→ **Work task**: Give back every record below precisely as written.

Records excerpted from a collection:
------------------------------------
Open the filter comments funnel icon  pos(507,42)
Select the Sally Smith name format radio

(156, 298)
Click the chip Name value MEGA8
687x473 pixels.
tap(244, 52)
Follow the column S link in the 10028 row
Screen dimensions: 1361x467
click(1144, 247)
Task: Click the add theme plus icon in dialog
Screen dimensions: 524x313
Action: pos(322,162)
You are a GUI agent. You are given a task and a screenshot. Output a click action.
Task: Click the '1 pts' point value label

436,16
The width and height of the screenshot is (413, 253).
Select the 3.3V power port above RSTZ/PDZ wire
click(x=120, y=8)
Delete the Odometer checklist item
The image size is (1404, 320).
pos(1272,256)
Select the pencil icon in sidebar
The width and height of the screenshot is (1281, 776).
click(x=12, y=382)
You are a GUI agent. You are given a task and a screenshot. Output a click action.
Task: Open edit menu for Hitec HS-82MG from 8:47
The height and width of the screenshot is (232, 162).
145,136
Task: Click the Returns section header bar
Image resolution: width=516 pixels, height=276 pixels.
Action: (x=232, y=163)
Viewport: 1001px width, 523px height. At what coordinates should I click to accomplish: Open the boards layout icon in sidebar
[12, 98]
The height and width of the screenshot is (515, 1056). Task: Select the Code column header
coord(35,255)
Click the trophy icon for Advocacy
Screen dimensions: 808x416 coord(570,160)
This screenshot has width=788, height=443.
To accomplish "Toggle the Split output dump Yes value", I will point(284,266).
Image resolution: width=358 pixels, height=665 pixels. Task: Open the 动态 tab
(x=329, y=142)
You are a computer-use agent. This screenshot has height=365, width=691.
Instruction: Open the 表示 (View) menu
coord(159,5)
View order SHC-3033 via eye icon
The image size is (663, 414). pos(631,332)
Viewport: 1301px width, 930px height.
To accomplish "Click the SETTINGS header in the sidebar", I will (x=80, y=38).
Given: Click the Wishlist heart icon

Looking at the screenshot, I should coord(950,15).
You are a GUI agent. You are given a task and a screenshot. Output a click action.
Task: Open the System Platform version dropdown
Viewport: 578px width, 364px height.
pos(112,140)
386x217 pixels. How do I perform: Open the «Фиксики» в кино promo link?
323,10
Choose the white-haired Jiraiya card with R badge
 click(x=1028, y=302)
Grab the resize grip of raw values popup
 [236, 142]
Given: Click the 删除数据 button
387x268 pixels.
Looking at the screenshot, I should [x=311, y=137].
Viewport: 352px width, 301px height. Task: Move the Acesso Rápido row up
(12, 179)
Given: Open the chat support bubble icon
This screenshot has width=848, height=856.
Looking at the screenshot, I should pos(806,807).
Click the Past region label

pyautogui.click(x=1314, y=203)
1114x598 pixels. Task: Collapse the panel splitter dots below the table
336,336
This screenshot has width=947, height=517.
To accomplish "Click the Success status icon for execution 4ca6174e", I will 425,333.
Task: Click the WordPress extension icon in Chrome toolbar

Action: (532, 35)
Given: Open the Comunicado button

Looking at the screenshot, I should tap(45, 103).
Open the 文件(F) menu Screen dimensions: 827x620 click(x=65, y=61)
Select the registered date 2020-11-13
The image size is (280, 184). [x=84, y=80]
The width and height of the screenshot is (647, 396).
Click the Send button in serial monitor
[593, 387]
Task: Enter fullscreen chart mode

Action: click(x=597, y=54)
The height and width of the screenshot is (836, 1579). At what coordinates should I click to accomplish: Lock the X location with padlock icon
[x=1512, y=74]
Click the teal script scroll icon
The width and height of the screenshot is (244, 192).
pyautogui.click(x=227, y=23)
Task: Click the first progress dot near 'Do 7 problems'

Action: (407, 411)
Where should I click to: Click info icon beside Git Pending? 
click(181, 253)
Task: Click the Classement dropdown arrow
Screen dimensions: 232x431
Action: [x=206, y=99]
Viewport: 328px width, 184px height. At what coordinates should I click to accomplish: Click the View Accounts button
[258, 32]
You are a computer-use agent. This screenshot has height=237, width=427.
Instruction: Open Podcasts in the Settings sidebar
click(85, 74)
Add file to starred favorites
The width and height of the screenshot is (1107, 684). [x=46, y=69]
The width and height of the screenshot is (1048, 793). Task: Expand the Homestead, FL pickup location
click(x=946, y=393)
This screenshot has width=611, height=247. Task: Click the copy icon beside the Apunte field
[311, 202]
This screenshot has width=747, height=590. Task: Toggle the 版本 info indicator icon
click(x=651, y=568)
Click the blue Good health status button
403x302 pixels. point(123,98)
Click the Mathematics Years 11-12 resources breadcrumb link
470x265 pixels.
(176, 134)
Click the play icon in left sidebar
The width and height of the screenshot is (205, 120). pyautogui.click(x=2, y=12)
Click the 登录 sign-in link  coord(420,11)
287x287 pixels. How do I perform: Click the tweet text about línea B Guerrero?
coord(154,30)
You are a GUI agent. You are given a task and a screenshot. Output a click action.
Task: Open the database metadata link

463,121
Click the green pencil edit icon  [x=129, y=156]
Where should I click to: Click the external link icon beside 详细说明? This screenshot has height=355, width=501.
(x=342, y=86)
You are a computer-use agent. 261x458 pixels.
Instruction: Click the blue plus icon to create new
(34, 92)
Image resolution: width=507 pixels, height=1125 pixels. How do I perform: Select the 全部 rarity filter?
------------------------------------
→ **Response area**:
Open the filter comments funnel icon  pos(507,42)
Select the Sally Smith name format radio

(156, 298)
Click the chip Name value MEGA8
687x473 pixels.
tap(244, 52)
Follow the column S link in the 10028 row
Screen dimensions: 1361x467
click(1144, 247)
Task: Click the add theme plus icon in dialog
Screen dimensions: 524x313
Action: pos(322,162)
You are a GUI agent. You are given a task and a screenshot. Output a click action.
Task: Click the '1 pts' point value label

436,16
The width and height of the screenshot is (413, 253).
Select the 3.3V power port above RSTZ/PDZ wire
click(x=120, y=8)
Delete the Odometer checklist item
The image size is (1404, 320).
pos(1272,256)
Select the pencil icon in sidebar
The width and height of the screenshot is (1281, 776).
click(x=12, y=382)
You are a GUI agent. You are given a task and a screenshot. Output a click action.
Task: Open edit menu for Hitec HS-82MG from 8:47
The height and width of the screenshot is (232, 162).
145,136
Task: Click the Returns section header bar
Image resolution: width=516 pixels, height=276 pixels.
Action: (x=232, y=163)
Viewport: 1001px width, 523px height. At what coordinates should I click to accomplish: Open the boards layout icon in sidebar
[12, 98]
The height and width of the screenshot is (515, 1056). Task: Select the Code column header
coord(35,255)
Click the trophy icon for Advocacy
Screen dimensions: 808x416 coord(570,160)
This screenshot has width=788, height=443.
To accomplish "Toggle the Split output dump Yes value", I will point(284,266).
Image resolution: width=358 pixels, height=665 pixels. Task: Open the 动态 tab
(x=329, y=142)
You are a computer-use agent. This screenshot has height=365, width=691.
Instruction: Open the 表示 (View) menu
coord(159,5)
View order SHC-3033 via eye icon
The image size is (663, 414). pos(631,332)
Viewport: 1301px width, 930px height.
To accomplish "Click the SETTINGS header in the sidebar", I will (x=80, y=38).
Given: Click the Wishlist heart icon

Looking at the screenshot, I should coord(950,15).
You are a GUI agent. You are given a task and a screenshot. Output a click action.
Task: Open the System Platform version dropdown
Viewport: 578px width, 364px height.
pos(112,140)
386x217 pixels. How do I perform: Open the «Фиксики» в кино promo link?
323,10
Choose the white-haired Jiraiya card with R badge
 click(x=1028, y=302)
Grab the resize grip of raw values popup
 [236, 142]
Given: Click the 删除数据 button
387x268 pixels.
Looking at the screenshot, I should [x=311, y=137].
Viewport: 352px width, 301px height. Task: Move the Acesso Rápido row up
(12, 179)
Given: Open the chat support bubble icon
This screenshot has width=848, height=856.
Looking at the screenshot, I should pos(806,807).
Click the Past region label

pyautogui.click(x=1314, y=203)
1114x598 pixels. Task: Collapse the panel splitter dots below the table
336,336
This screenshot has width=947, height=517.
To accomplish "Click the Success status icon for execution 4ca6174e", I will 425,333.
Task: Click the WordPress extension icon in Chrome toolbar

Action: (532, 35)
Given: Open the Comunicado button

Looking at the screenshot, I should tap(45, 103).
Open the 文件(F) menu Screen dimensions: 827x620 click(x=65, y=61)
Select the registered date 2020-11-13
The image size is (280, 184). [x=84, y=80]
The width and height of the screenshot is (647, 396).
Click the Send button in serial monitor
[593, 387]
Task: Enter fullscreen chart mode

Action: click(x=597, y=54)
The height and width of the screenshot is (836, 1579). At what coordinates should I click to accomplish: Lock the X location with padlock icon
[x=1512, y=74]
Click the teal script scroll icon
The width and height of the screenshot is (244, 192).
pyautogui.click(x=227, y=23)
Task: Click the first progress dot near 'Do 7 problems'

Action: (407, 411)
Where should I click to: Click info icon beside Git Pending? 
click(181, 253)
Task: Click the Classement dropdown arrow
Screen dimensions: 232x431
Action: [x=206, y=99]
Viewport: 328px width, 184px height. At what coordinates should I click to accomplish: Click the View Accounts button
[258, 32]
You are a computer-use agent. This screenshot has height=237, width=427.
Instruction: Open Podcasts in the Settings sidebar
click(85, 74)
Add file to starred favorites
The width and height of the screenshot is (1107, 684). [x=46, y=69]
The width and height of the screenshot is (1048, 793). Task: Expand the Homestead, FL pickup location
click(x=946, y=393)
This screenshot has width=611, height=247. Task: Click the copy icon beside the Apunte field
[311, 202]
This screenshot has width=747, height=590. Task: Toggle the 版本 info indicator icon
click(x=651, y=568)
Click the blue Good health status button
403x302 pixels. point(123,98)
Click the Mathematics Years 11-12 resources breadcrumb link
470x265 pixels.
(176, 134)
Click the play icon in left sidebar
The width and height of the screenshot is (205, 120). pyautogui.click(x=2, y=12)
Click the 登录 sign-in link  coord(420,11)
287x287 pixels. How do I perform: Click the tweet text about línea B Guerrero?
coord(154,30)
You are a GUI agent. You are given a task and a screenshot. Output a click action.
Task: Open the database metadata link

463,121
Click the green pencil edit icon  [x=129, y=156]
Where should I click to: Click the external link icon beside 详细说明? This screenshot has height=355, width=501.
(x=342, y=86)
You are a computer-use agent. 261x458 pixels.
Instruction: Click the blue plus icon to create new
(34, 92)
Image resolution: width=507 pixels, height=1125 pixels. How do I perform: Select the 全部 rarity filter?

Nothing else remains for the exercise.